Text to read:
·····
News Weekly, September 3, 2011

Federal Labor seems fixated on pursuing changes to the law which will place same-sex unions on an equal footing with traditional male-female marriage, despite the probability that such a law change will be unlikely to gain a single extra vote for Labor.

At a time when Australia’s fragile resource-based economy is under threat, when Julia Gillard is trying to introduce an extremely unpopular new tax, and amidst considerable political uncertainty, the Labor Party is championing a “social reform” with negligible benefits beyond placating a vocal minority group.

In part, the same-sex marriage push is a symbol of Labor’s ideological confusion, and in part an attempt to stop its inner-city base from drifting to the Greens.

Key Labor figures on the right of the party, including New South Wales Senator Mark Arbib and Australian Workers Union boss Paul Howes, were early advocates of the policy change in response to Labor’s apparent lack of identity and failure to stand for “something”.

But over recent months it has become more apparent that the more the party panders to the progressive left, the more it alienates itself from the mainstream.

Labor supporters of a change to the Marriage Act insist that people in the suburbs are not fussed about the issue.

They argue that surveys conducted by Labor MPs, with the encouragement of Greens MP Adam Bandt, suggest everyday Australians have a live-and-let-live attitude and will not be angered by the law change.

On the other hand, the push to recognise same-sex marriage will not only put Labor offside with Christian churches, but also with growing numbers of Muslims and Hindus.

Yet the party seems resolved to turn itself inside out in agonising over the proposal in the lead-up to its 46th national conference in December.

Even more perplexing is the prospect of the party pitching itself against the professed wishes of its leader at the very time her authority is at its weakest.

Judging by the numbers at state branches of the party it seems the ALP national conference will back same-sex marriage.

The more conservative sections of the Labor Party will be once again forced into a humiliating defeat as the party publicly signals that it is out of step with the majority of the population.

Same-sex marriage has only recently emerged as an urgent political issue.

It is important to note that less than two decades ago most gay activists were either ambivalent or strongly opposed to the institution of marriage because it was then seen as a Judaeo-Christian construct.

Furthermore, there has been no significant Australian political leader who has actively supported the change (although Mark Latham now declares he wished he had been a stronger advocate of same-sex marriage when he had political power to do so).

The last four Australian prime ministers, including three Labor prime ministers, have declared their opposition to same-sex marriage.

Former Labor leader Paul Keating reportedly quipped to Cabinet that “two blokes and a cocker spaniel a family do not make”, but Kevin Rudd and Julia Gillard have articulated their views on the subject more precisely and unequivocally.

Over recent months, each state branch of the Labor Party has voted to insist the law be changed, with the exception of the New South Wales branch, which deferred the decision to the national conference.
·····
Record excerpts:
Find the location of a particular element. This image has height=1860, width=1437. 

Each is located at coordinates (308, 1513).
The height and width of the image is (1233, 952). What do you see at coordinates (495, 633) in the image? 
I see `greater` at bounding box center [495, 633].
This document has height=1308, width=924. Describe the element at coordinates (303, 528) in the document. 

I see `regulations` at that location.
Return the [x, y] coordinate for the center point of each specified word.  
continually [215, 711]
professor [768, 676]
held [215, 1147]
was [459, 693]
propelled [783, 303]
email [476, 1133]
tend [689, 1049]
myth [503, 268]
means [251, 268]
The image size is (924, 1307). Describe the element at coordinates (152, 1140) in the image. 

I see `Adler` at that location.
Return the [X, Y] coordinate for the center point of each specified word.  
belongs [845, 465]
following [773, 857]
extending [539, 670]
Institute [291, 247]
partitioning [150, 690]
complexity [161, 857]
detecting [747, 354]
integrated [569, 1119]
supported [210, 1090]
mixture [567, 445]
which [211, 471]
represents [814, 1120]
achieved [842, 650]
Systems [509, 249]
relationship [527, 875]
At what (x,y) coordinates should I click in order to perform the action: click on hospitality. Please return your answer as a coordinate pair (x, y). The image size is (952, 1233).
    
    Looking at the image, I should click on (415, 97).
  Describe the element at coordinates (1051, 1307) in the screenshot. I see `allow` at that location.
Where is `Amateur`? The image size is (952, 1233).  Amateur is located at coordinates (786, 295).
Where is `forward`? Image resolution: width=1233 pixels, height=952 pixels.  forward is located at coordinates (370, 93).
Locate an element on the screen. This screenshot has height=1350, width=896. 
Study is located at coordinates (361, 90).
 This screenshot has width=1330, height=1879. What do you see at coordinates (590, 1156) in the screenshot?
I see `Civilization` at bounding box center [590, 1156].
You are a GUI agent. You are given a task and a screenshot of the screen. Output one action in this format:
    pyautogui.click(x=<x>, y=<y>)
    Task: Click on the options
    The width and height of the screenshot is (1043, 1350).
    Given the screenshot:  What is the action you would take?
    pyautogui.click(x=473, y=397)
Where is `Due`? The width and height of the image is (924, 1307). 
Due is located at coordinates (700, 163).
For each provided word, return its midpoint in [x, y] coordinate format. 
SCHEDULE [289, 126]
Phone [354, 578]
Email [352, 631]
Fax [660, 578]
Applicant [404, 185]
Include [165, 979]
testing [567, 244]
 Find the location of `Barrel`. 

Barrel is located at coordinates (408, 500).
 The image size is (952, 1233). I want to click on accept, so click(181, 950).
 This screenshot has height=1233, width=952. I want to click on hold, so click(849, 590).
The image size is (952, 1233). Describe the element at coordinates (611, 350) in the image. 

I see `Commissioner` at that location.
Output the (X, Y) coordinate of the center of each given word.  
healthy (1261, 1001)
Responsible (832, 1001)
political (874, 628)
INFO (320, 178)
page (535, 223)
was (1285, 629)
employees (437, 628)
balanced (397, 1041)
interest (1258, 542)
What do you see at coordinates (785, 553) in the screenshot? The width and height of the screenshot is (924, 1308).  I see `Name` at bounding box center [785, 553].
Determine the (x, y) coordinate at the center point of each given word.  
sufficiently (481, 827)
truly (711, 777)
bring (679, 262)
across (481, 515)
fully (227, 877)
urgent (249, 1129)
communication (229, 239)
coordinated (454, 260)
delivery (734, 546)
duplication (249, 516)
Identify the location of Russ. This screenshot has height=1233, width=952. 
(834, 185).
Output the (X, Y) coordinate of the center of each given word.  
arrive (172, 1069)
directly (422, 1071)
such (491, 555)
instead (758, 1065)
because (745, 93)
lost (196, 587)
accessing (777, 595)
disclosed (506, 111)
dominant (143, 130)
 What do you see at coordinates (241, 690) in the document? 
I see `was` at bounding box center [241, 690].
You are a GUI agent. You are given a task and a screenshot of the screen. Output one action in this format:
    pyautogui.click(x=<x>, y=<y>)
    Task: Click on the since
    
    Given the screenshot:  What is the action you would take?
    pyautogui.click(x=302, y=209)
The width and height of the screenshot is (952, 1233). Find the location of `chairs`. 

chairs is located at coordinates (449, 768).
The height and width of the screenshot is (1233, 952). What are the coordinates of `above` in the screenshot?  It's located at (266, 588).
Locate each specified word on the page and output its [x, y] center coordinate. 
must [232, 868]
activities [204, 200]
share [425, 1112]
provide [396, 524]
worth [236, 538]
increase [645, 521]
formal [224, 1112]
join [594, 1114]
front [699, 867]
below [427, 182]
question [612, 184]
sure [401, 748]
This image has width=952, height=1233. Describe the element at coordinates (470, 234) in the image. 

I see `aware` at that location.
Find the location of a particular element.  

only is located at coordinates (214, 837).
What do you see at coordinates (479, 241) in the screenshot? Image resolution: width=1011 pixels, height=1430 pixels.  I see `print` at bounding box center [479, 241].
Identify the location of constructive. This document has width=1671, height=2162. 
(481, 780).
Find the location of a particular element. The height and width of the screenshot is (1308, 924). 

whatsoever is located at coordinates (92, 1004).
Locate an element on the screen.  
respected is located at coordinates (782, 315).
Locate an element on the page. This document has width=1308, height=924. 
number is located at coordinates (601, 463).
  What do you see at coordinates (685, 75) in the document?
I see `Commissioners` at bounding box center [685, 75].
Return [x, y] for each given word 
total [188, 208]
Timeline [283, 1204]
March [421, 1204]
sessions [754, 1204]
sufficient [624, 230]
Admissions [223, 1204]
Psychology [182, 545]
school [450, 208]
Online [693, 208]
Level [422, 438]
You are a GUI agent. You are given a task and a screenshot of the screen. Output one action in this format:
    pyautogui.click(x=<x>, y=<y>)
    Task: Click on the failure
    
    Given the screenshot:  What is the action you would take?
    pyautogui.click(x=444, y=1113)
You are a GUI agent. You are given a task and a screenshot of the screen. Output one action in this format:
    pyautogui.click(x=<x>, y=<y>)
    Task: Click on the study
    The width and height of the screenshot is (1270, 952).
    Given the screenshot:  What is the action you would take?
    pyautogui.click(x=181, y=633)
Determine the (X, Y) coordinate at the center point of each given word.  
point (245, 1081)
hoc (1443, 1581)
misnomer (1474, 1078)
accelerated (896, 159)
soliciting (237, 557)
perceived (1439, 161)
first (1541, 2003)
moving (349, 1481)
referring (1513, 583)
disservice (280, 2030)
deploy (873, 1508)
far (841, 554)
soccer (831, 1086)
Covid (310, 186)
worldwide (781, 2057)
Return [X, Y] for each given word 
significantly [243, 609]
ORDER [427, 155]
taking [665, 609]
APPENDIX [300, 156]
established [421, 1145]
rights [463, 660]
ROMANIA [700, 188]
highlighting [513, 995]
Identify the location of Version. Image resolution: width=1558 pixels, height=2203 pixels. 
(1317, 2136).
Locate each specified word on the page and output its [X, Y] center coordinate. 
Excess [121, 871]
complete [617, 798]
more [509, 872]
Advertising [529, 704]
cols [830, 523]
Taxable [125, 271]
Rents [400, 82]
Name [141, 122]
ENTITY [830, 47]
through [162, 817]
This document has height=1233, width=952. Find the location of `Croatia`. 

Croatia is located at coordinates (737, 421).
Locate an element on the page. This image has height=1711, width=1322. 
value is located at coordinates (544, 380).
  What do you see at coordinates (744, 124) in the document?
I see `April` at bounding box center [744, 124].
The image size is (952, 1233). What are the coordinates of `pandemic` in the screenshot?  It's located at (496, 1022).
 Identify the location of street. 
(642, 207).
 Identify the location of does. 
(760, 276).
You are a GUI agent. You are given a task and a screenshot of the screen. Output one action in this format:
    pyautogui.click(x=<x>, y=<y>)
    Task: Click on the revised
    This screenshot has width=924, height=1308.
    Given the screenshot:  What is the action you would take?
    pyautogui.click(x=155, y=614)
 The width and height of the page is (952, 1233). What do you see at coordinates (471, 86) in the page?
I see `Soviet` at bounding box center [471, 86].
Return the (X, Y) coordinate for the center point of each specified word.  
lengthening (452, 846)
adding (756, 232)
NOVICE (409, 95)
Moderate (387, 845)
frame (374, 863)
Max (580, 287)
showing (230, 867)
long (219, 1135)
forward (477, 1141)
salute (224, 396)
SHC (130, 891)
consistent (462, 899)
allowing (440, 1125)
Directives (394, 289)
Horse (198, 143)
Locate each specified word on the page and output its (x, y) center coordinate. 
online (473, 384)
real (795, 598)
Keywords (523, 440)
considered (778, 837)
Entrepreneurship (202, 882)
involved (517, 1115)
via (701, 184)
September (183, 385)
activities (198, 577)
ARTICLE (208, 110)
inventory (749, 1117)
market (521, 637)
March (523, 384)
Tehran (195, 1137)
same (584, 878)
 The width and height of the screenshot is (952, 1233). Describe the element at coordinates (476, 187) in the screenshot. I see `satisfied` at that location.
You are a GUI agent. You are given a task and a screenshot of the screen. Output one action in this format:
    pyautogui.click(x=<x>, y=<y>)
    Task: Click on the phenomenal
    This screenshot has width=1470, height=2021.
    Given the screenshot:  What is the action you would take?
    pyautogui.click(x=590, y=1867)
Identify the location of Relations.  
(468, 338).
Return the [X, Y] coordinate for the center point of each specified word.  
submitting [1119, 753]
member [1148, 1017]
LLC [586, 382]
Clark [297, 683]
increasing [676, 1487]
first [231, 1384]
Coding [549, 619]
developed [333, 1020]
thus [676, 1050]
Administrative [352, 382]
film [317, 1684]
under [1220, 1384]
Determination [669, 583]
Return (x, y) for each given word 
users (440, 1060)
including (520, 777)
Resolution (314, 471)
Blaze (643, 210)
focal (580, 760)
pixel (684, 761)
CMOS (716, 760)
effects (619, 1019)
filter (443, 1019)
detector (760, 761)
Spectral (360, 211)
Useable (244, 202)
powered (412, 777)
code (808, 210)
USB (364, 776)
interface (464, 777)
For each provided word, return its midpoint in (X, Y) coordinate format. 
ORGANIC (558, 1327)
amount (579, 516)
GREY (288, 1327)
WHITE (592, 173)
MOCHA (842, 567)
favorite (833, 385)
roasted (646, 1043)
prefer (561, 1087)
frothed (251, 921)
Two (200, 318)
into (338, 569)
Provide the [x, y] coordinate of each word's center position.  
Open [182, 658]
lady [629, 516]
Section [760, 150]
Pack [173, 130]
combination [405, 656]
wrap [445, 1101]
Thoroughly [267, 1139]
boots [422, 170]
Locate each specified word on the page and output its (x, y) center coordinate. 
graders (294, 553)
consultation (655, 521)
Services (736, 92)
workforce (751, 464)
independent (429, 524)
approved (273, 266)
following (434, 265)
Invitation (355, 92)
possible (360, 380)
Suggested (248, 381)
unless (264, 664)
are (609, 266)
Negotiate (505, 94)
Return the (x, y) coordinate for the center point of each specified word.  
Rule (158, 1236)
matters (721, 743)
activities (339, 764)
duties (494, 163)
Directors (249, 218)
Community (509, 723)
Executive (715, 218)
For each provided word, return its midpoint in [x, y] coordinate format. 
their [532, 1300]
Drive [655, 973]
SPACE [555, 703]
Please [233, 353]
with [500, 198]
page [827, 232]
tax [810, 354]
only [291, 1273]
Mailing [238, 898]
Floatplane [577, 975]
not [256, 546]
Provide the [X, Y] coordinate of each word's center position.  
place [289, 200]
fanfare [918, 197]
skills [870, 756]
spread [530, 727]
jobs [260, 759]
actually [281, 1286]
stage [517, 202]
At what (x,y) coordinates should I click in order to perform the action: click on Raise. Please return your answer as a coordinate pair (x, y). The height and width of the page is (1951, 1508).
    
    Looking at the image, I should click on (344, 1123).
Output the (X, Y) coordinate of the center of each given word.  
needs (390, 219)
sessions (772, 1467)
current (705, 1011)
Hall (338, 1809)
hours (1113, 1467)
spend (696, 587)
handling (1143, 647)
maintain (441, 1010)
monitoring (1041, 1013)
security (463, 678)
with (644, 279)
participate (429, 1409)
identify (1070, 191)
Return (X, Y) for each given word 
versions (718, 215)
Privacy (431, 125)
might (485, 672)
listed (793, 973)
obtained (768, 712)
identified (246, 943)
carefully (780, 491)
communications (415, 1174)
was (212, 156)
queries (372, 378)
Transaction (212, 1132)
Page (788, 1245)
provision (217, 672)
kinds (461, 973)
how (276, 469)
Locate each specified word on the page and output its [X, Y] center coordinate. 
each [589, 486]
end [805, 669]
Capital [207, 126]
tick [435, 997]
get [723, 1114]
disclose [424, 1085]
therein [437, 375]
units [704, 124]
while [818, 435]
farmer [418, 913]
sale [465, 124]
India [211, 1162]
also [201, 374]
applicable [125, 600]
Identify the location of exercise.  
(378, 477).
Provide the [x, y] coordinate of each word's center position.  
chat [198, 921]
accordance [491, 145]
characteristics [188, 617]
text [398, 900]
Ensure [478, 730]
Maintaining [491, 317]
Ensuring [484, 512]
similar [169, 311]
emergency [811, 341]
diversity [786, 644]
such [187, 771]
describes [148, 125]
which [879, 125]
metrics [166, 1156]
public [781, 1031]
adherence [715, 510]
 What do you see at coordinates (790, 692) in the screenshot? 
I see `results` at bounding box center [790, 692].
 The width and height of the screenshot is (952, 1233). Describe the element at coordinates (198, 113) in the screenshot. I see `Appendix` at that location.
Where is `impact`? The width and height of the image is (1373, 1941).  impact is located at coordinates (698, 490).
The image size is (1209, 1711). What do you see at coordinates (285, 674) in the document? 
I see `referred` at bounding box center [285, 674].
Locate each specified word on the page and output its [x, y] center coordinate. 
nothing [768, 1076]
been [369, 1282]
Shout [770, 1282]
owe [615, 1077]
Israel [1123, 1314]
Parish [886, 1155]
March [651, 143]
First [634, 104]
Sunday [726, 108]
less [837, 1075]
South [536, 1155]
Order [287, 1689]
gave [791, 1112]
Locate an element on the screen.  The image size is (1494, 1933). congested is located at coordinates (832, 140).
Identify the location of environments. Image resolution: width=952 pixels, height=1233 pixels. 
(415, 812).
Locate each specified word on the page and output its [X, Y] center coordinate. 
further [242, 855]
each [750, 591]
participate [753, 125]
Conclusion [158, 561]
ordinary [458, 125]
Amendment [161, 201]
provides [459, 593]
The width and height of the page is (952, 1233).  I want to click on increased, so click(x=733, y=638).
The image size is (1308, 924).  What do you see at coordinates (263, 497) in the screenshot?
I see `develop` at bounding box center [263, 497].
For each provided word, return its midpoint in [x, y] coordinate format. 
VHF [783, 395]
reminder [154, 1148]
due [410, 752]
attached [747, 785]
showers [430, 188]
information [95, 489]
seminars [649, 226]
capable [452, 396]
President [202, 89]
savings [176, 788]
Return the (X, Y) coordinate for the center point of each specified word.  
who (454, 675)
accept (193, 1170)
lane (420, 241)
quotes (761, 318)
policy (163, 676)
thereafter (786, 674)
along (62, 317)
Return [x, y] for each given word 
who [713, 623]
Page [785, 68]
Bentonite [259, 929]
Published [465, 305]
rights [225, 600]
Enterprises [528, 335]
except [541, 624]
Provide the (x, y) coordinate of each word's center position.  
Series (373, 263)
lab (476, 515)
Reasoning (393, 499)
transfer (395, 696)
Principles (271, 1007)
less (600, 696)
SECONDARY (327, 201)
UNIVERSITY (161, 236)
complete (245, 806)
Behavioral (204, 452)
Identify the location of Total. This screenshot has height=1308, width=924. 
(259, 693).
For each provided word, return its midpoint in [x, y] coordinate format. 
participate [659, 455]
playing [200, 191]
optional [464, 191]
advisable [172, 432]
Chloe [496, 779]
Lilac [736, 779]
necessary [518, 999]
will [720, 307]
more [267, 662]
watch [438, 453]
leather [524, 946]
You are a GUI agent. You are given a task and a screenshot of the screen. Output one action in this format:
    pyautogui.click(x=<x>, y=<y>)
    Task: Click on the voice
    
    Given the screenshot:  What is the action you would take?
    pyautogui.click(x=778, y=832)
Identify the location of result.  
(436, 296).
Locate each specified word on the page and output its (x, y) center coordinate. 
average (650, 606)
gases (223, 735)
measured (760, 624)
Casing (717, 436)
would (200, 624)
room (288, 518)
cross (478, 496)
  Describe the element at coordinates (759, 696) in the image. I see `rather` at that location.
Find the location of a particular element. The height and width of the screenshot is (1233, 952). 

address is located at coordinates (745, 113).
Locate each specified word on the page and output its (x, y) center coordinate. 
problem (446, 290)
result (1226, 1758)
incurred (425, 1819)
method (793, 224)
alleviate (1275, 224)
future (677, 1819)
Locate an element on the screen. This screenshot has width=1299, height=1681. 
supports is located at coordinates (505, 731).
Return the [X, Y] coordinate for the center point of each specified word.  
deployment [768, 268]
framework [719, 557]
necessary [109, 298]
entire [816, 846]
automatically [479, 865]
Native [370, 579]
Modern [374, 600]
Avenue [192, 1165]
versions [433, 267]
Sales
·····
Jobs:
a) In the same-sex marriage article, reproduce the passage that begins with "It is important" and stops after "precisely and unequivocally.".
b) According to the same-sex marriage article, which Labor state branch deferred its decision to the national conference?
c) Translate this sentence from the same-sex marriage article into Spanish: "Same-sex marriage has only recently emerged as an urgent political issue."

Task-by-task answers:
a)
It is important to note that less than two decades ago most gay activists were either ambivalent or strongly opposed to the institution of marriage because it was then seen as a Judaeo-Christian construct.

Furthermore, there has been no significant Australian political leader who has actively supported the change (although Mark Latham now declares he wished he had been a stronger advocate of same-sex marriage when he had political power to do so).

The last four Australian prime ministers, including three Labor prime ministers, have declared their opposition to same-sex marriage.

Former Labor leader Paul Keating reportedly quipped to Cabinet that “two blokes and a cocker spaniel a family do not make”, but Kevin Rudd and Julia Gillard have articulated their views on the subject more precisely and unequivocally.

b) The New South Wales branch.

c) El matrimonio entre personas del mismo sexo solo ha surgido recientemente como un asunto político urgente.